WHAT THIS TASK INVOLVES >> The entries below are to be written out exactly, with no images included.

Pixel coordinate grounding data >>
*-*-*
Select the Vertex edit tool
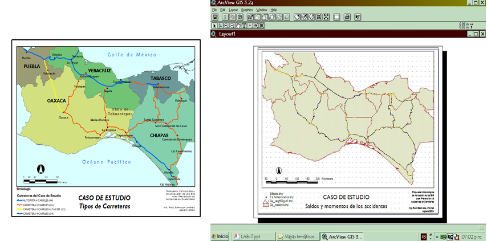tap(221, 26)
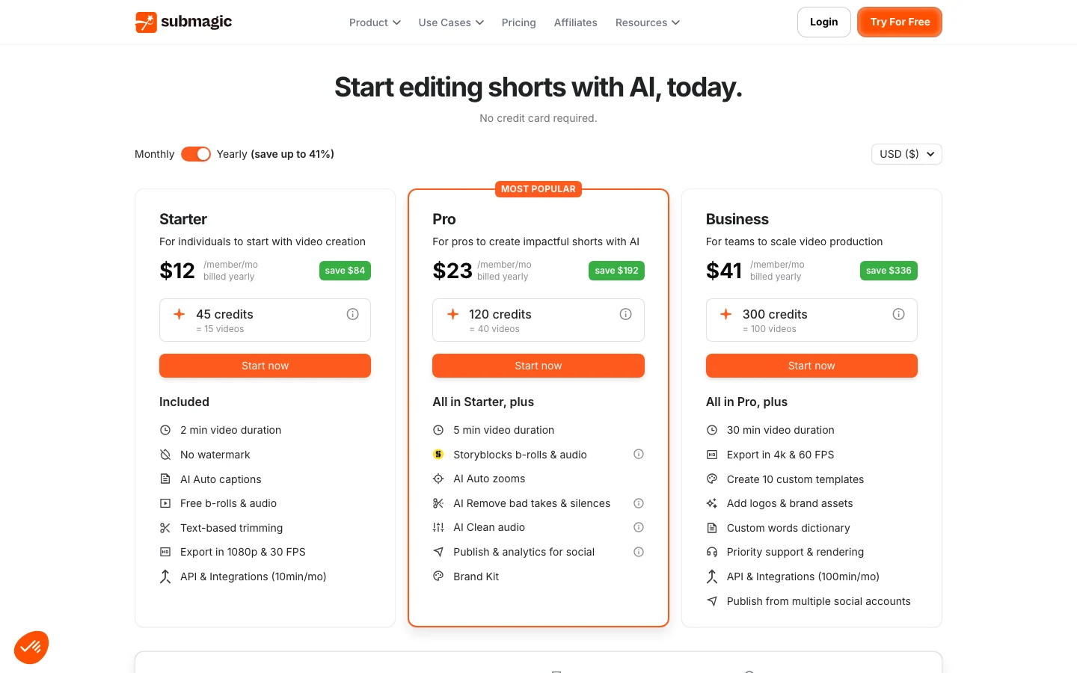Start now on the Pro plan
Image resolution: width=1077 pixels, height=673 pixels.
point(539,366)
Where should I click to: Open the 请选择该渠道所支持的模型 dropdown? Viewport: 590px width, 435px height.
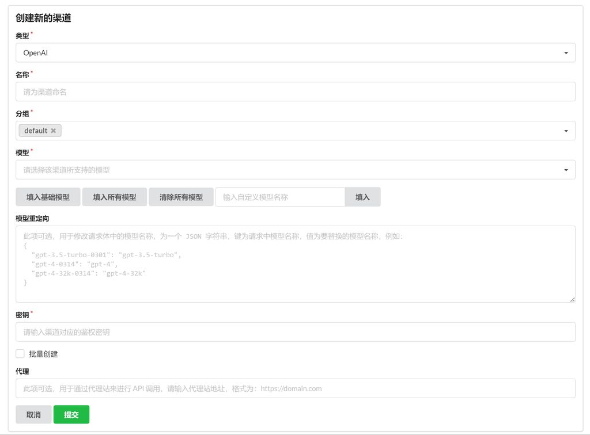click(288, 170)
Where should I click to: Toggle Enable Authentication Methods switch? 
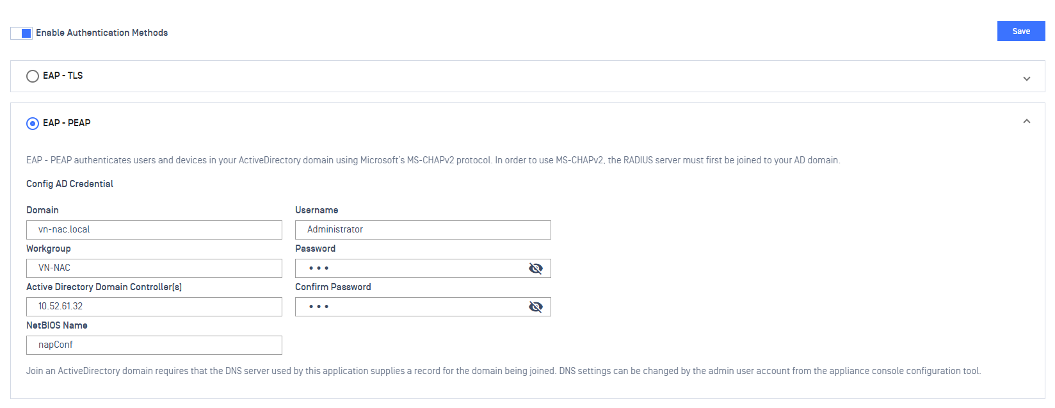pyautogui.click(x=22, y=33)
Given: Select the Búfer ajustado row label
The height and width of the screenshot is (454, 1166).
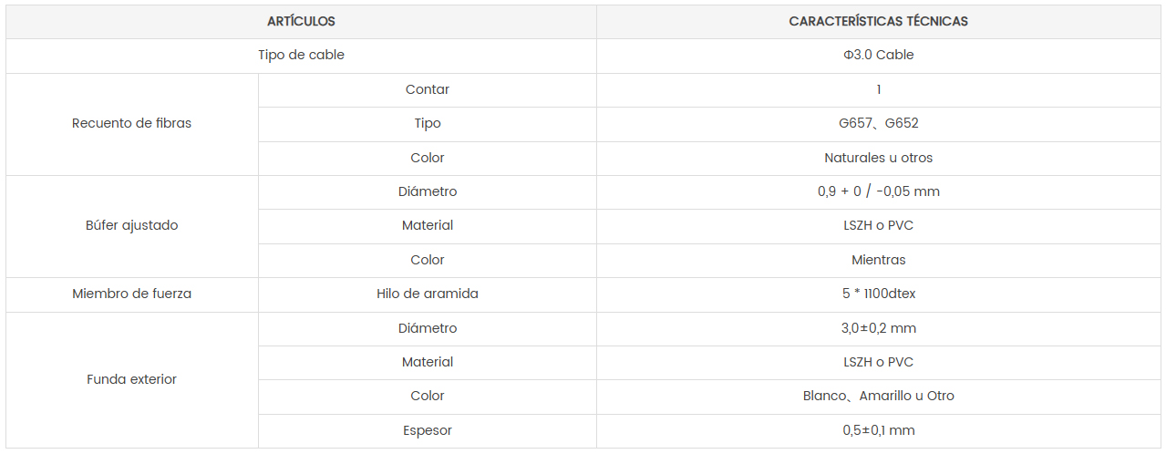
*-*-*
COMPLETED TASK >>
Select the Vertex edit tool
tap(221, 26)
Start now on the Pro plan
Image resolution: width=1077 pixels, height=673 pixels.
point(539,366)
Where should I click to: Open the 请选择该渠道所支持的模型 dropdown? Viewport: 590px width, 435px height.
click(288, 170)
Where should I click to: Toggle Enable Authentication Methods switch? 
pyautogui.click(x=22, y=33)
Given: Select the Búfer ajustado row label
The height and width of the screenshot is (454, 1166).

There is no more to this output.